Bowen, Sgt. Joseph A.
Jan. 4, 2012
SOLDIER MISSING FROM KOREAN WAR IDENTIFIED
The Department of Defense POW/Missing Personnel Office announced today that the remains of a U.S. serviceman, missing in action from the Korean War, have been identified and will be returned to his family for burial with full military honors.
Sgt. Joseph A. Bowen, 19, of Augusta, Ga., will be buried Jan. 7 in Hephzibah, Ga., near his hometown.

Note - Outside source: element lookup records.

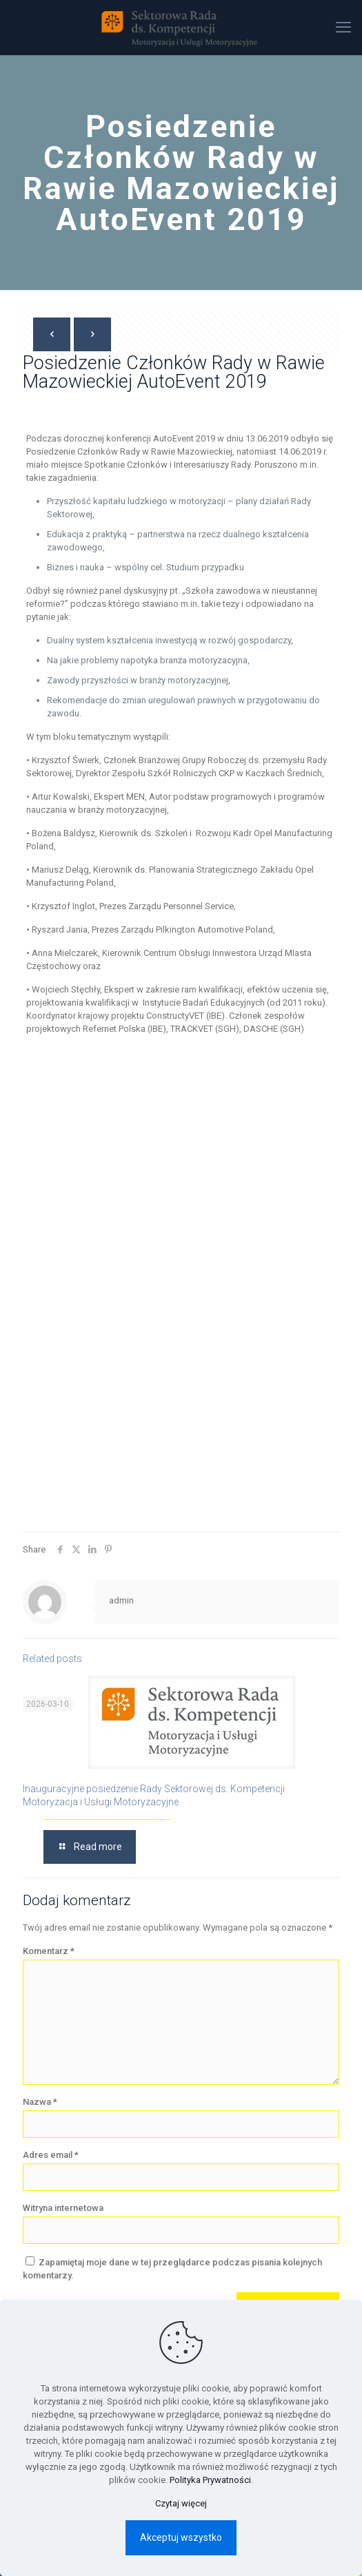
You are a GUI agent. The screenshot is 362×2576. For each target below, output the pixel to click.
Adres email (51, 2155)
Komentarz (48, 1951)
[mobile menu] (343, 27)
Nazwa (40, 2102)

On Nov. 30, 1950, he was assigned to the 31st Regimental Combat Team (RCT) in North Korea. Elements of the 31st RCT were attacked and encircled by Chinese People’s Volunteer Forces along the east side of the Chosin Reservoir. The team, also known as Task Force Faith, regrouped and worked southward to more defensible positions near Hagaru-ri, while enemy forces continued to amass in the area. Bowen, killed by enemy fire on at a base camp within the Sinhung Perimeter, was among more than 1,000 soldiers reported as killed, missing or captured during the course of the battle. In the days that followed, the 31st RCT and other friendly forces set out to withdraw from the Chosin Reservoir to the port of Hungnam, where they were evacuated by the U.S. Navy.
In 2001, joint U.S. and Democratic People’s Republic of Korea teams, led by the Joint POW/MIA Accounting Command (JPAC), conducted two excavations of a mass grave near the Chosin Reservoir. The site correlated closely with defensive positions held by the 31st RCT at the time of the Chinese attacks. The teams recovered remains believed to be those of 11 U.S. servicemen.
Among forensic identification tools and circumstantial evidence, scientists from the Joint POW/MIA Accounting Command and the Armed Forces DNA Identification Laboratory also used dental comparisons and mitochondrial DNA – which matched that of Bowen’s sisters—in the identification of the remains.